- **Data for this task**
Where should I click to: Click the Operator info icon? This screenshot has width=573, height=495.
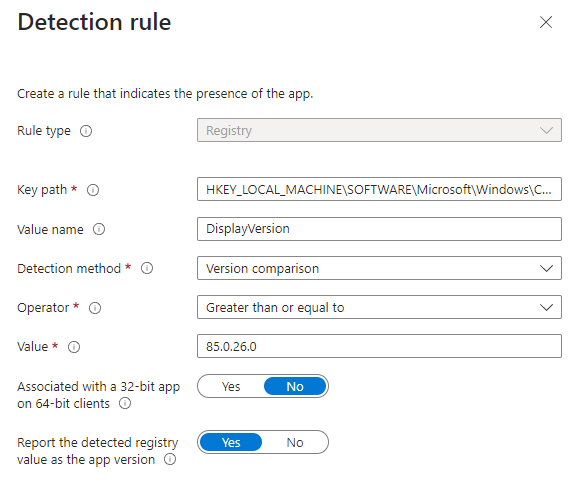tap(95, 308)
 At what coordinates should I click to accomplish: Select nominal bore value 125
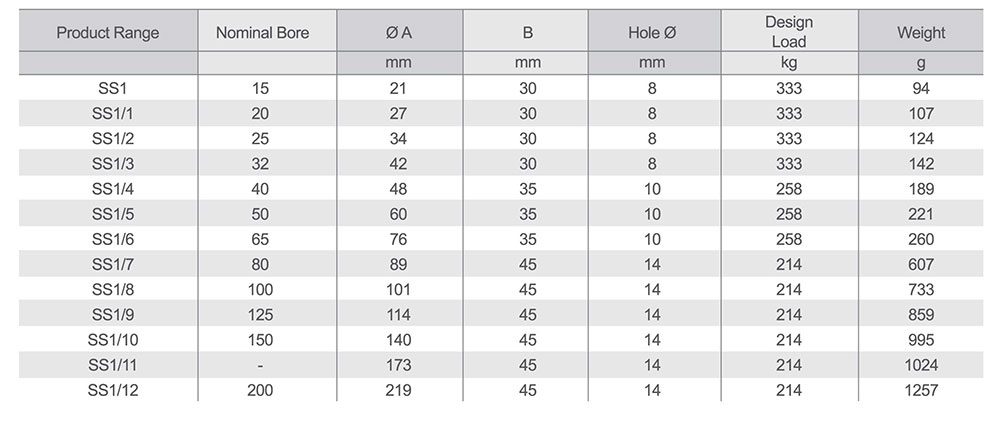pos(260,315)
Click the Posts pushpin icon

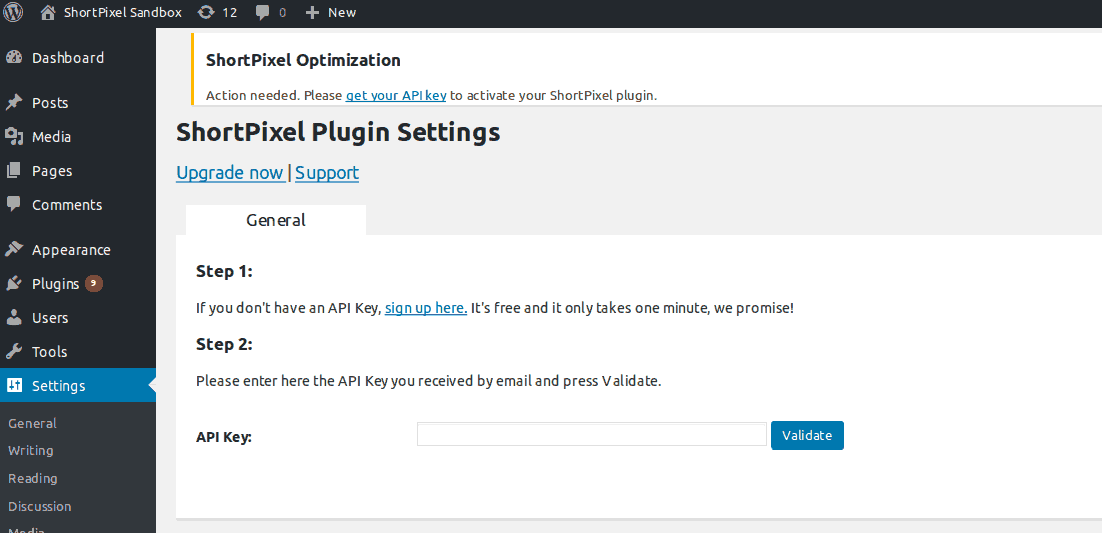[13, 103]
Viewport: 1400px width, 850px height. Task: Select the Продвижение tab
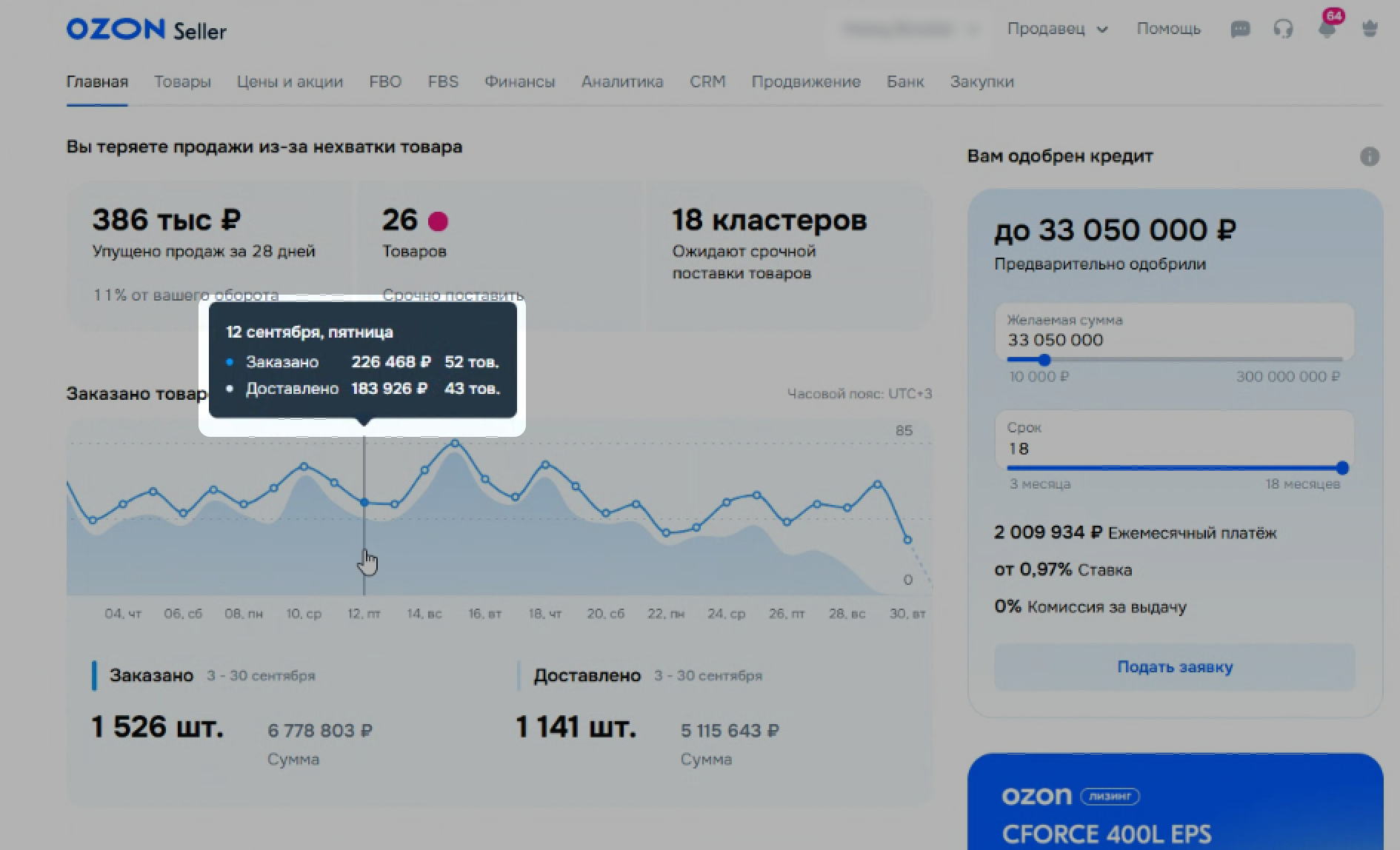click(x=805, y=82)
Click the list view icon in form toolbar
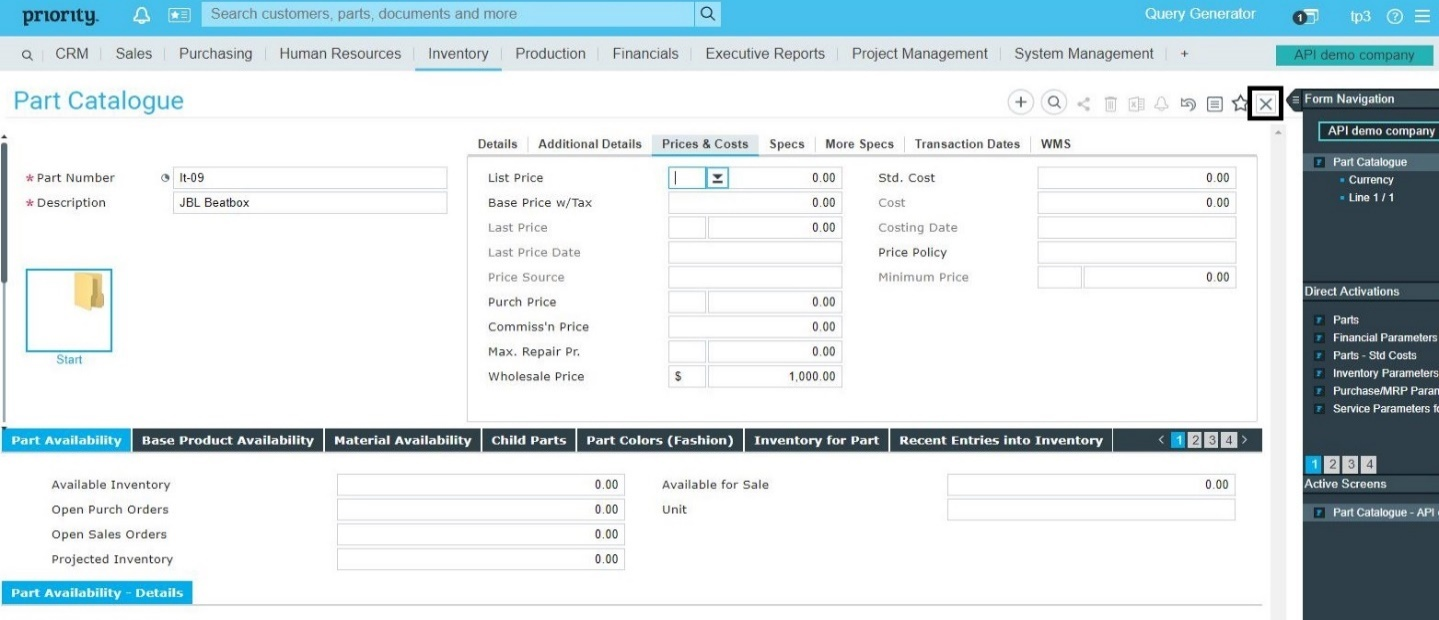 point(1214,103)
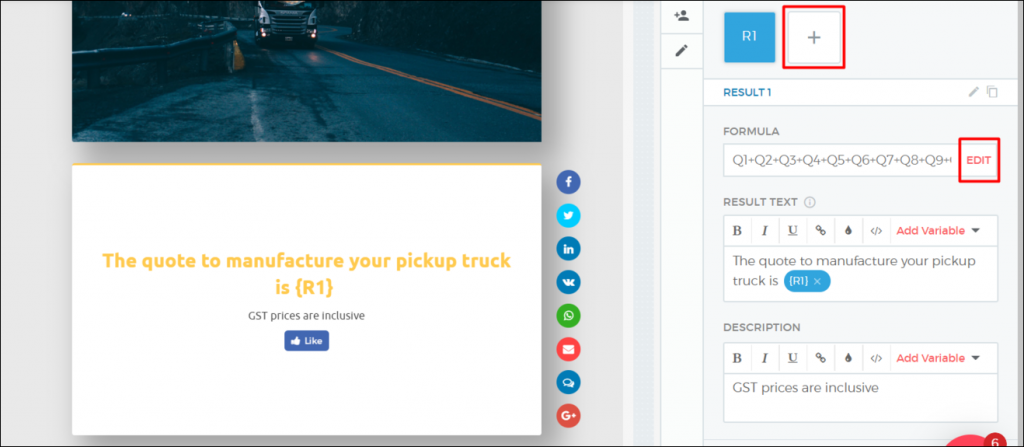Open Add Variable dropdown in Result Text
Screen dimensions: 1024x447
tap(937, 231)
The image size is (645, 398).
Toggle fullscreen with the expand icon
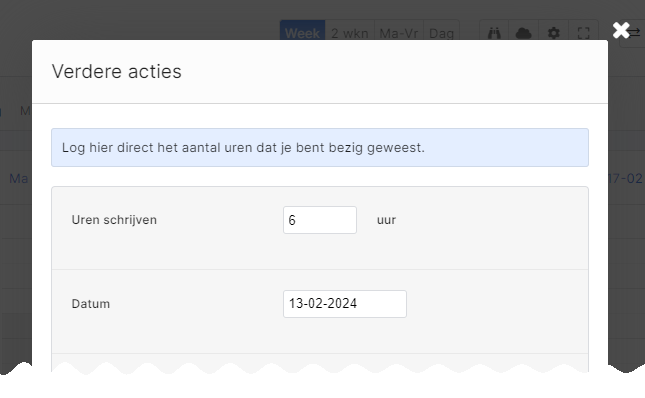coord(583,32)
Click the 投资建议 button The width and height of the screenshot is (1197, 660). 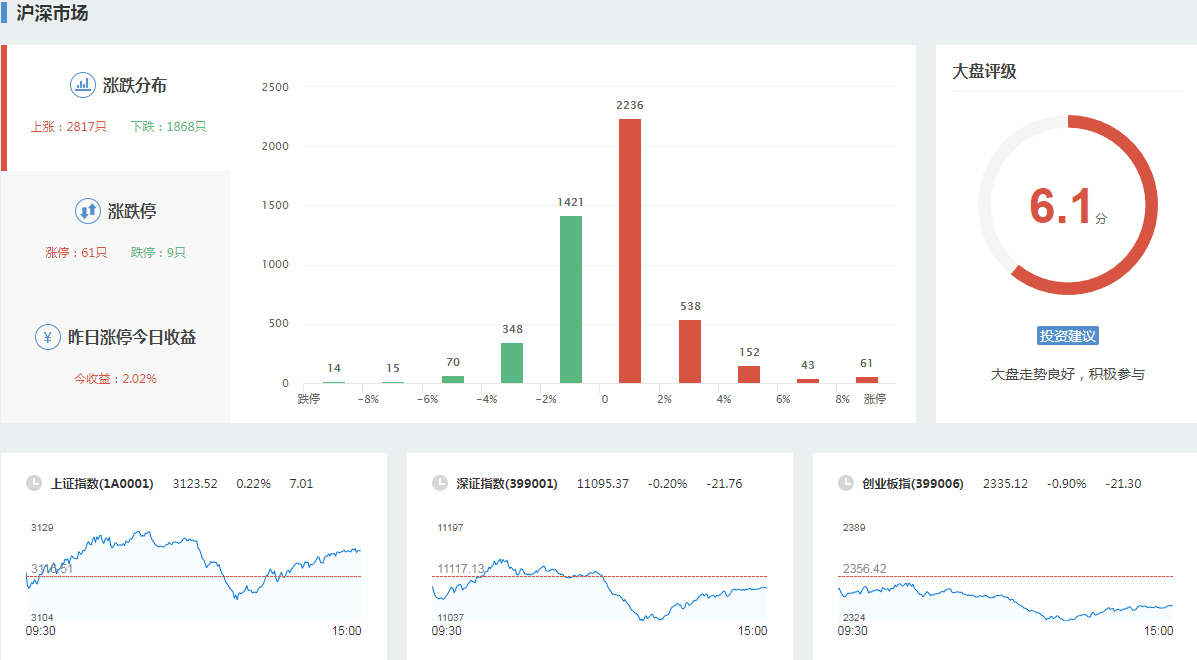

- **Problem**
What you give back must be exactly the lines of the listing above from the line containing "Viewport: 1400px width, 850px" through its last line, inclusive, without pictures, please.

- **Reply**
Viewport: 1400px width, 850px height. Task: Select the Продвижение tab
click(x=805, y=82)
Click the list view icon in form toolbar
 point(1214,103)
Open Add Variable dropdown in Result Text
Screen dimensions: 1024x447
tap(937, 231)
The image size is (645, 398).
Toggle fullscreen with the expand icon
coord(583,32)
Click the 投资建议 button The width and height of the screenshot is (1197, 660). 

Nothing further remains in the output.